Problem:
Restate word for word only the lines running from the one with "Where should I click to: Click" to the end of the data, both ends included. Omit any pictures.

Entries taken from a collection:
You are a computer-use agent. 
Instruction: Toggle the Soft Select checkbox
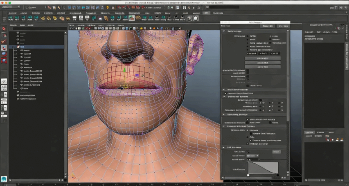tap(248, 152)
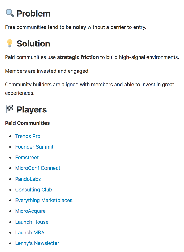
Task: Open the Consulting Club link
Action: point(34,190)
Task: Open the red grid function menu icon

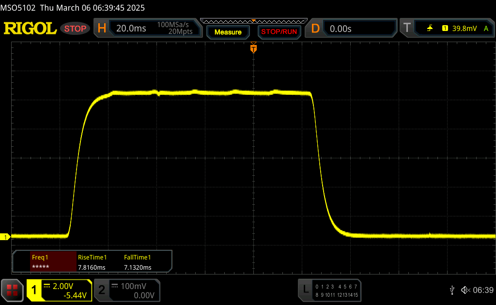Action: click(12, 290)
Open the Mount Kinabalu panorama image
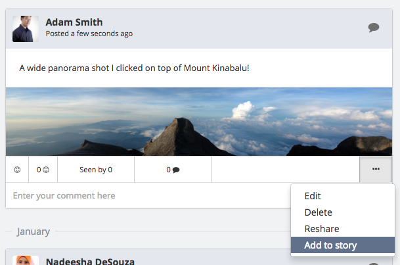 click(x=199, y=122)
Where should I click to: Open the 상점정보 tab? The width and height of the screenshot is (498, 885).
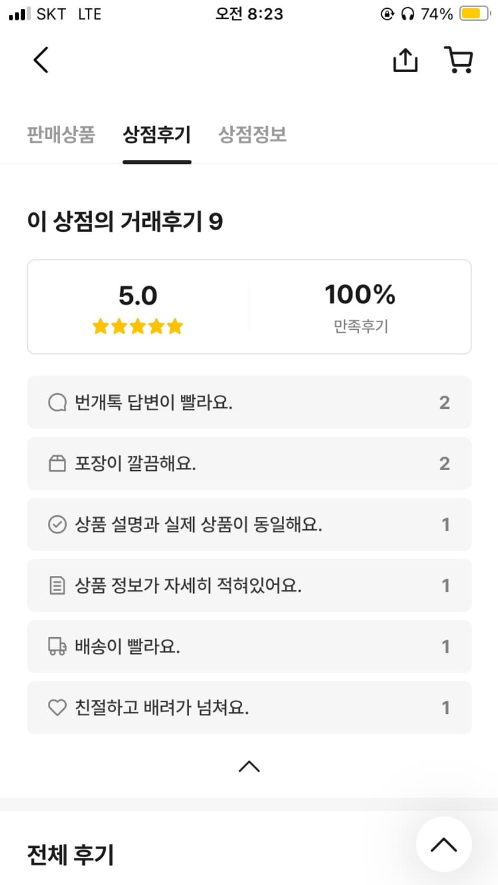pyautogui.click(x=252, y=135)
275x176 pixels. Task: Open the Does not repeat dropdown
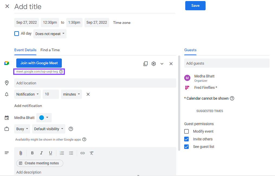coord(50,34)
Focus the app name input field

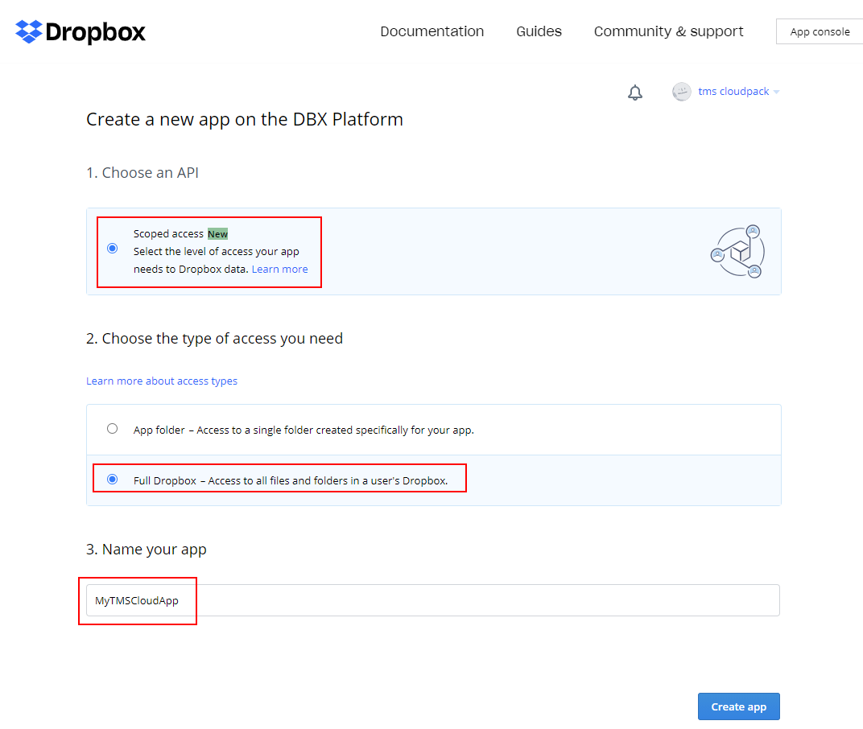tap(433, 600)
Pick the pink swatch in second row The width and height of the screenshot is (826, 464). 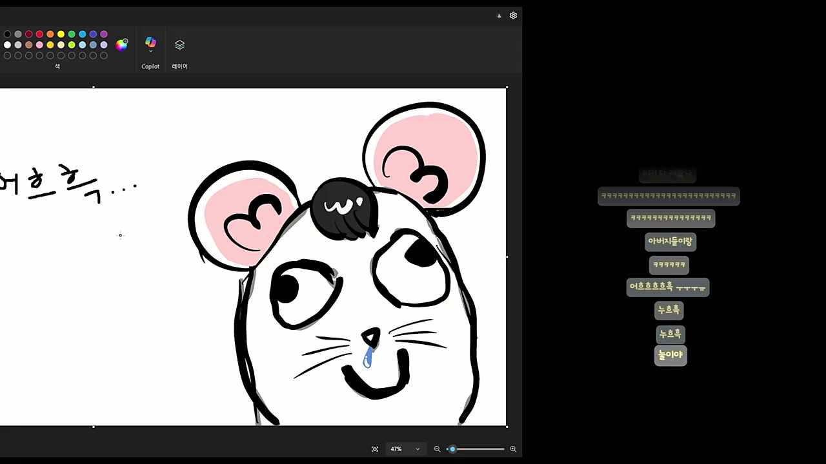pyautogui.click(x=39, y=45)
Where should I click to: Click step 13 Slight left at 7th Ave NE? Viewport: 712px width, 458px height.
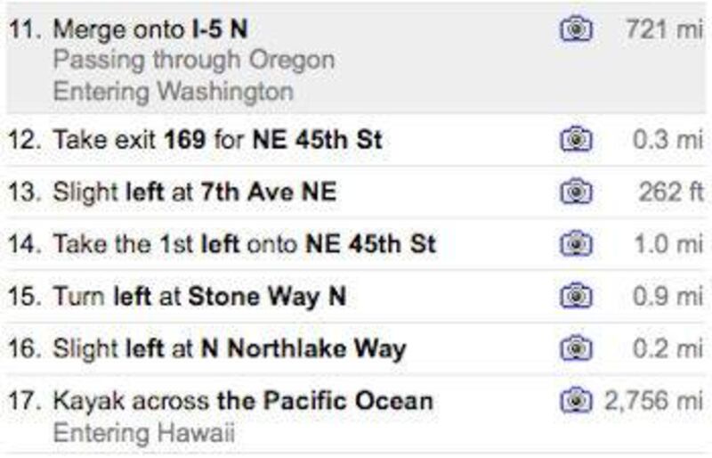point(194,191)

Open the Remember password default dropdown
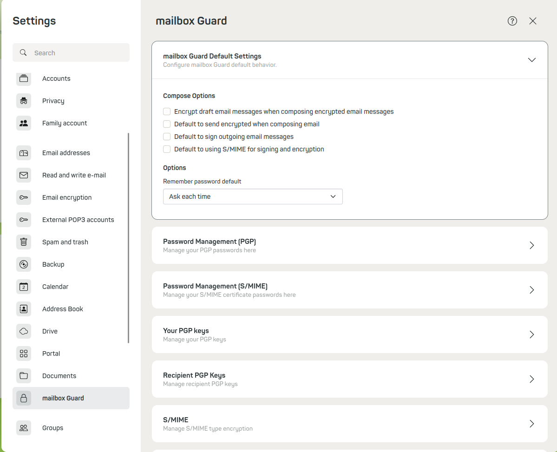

Output below:
Where should I click to: Click step 13 Slight left at 7th Ave NE? Viewport: 712px width, 458px height.
point(194,191)

Open the Remember password default dropdown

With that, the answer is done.